One is Welbutrin. Bupropiron, I can never pronounce that. As far as I know, it's a epinephrine or norepinephrine agonist. You just mentioned that increasing epinephrine may have a positive impact on working memory and to some extent, a dopamine agonist. Is there any evidence that Welbutrin can improve working memory?

- Yeah, anything that boosts norepinephrine can do it. The one that we've used, that's most used is Guanfacine, which is actually a blood pressure medication. So that's starting to gain some traction. In fact, I think there was a study with COVID, with brain fog for COVID, showing that improved symptoms with it.

So there's actually some trials now that are looking at Guanfacine.
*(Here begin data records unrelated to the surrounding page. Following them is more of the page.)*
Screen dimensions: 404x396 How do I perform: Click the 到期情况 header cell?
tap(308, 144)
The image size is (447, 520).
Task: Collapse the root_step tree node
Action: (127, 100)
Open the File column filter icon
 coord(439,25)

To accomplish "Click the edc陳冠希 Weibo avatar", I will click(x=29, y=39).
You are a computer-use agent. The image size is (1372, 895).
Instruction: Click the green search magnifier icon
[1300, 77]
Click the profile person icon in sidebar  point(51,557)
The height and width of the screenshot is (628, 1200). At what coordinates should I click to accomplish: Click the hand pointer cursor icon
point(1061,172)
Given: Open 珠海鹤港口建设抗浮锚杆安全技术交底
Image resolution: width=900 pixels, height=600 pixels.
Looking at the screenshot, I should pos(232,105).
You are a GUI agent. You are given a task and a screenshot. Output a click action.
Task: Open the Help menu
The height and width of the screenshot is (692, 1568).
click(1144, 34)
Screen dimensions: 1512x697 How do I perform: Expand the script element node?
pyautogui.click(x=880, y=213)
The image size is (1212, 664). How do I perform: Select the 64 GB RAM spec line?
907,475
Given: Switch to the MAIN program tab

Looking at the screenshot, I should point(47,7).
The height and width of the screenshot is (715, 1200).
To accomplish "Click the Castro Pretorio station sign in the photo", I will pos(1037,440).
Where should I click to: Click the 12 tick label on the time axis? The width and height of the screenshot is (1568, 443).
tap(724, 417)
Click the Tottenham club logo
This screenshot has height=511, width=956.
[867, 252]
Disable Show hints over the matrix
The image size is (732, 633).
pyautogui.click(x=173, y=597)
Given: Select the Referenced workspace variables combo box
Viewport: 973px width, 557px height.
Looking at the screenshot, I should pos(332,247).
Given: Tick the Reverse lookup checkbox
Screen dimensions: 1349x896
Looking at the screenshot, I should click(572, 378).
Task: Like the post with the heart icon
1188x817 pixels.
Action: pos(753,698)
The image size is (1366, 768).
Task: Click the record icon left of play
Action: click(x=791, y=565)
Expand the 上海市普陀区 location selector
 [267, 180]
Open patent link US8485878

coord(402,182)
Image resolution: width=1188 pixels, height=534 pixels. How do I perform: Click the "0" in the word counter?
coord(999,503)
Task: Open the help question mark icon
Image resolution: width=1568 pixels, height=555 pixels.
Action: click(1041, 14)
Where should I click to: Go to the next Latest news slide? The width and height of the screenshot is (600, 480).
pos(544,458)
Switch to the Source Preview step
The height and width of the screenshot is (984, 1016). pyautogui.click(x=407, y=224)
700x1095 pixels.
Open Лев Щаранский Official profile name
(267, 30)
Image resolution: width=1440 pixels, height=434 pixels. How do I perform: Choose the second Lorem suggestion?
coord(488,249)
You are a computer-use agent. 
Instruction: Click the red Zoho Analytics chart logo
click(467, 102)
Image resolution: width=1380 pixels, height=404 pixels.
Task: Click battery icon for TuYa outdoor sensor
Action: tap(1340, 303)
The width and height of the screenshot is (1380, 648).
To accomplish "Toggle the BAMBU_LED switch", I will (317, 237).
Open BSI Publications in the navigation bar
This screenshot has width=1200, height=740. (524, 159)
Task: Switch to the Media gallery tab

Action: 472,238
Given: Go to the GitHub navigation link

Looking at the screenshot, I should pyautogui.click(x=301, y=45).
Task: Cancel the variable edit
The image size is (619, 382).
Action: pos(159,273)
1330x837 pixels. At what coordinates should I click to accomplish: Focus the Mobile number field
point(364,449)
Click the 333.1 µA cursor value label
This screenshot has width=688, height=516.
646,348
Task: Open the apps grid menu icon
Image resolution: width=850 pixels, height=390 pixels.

And so I would say anything that boosts norepinephrine would be helpful. But then again, I don't wanna leave out the other transmitters. Increasing serotonin, increasing acetylcholine boosts other cognitive processes. And then in a way, they can help working memory.

We talked about working memory being this foundation. Well, if you give acetylcholine and it kinda boosts memory, well, that can indirectly help your executive function. Or if you give a drug that improves your focus, then that can indirectly help working memory. So what I'm really pushing for is not just a single, it's gonna be one drug, it's gonna be a cocktail.

And we have to not only figure out what the cocktail is, but also figure out who we're giving it to, link it to the person's own makeup of their own neurochemistry. When we get to a point where we'll know, we can map out sort of everyone's dopamine, norepinephrine, serotonin levels, then we'll make real progress in helping them.

Because right now, I sort of say with my students, what we're doing is just like cutting open the skull and just sort of pouring it onto the brain. - We're not actually doing that. - We're not actually doing it, but it seems that way. The precision is not there yet.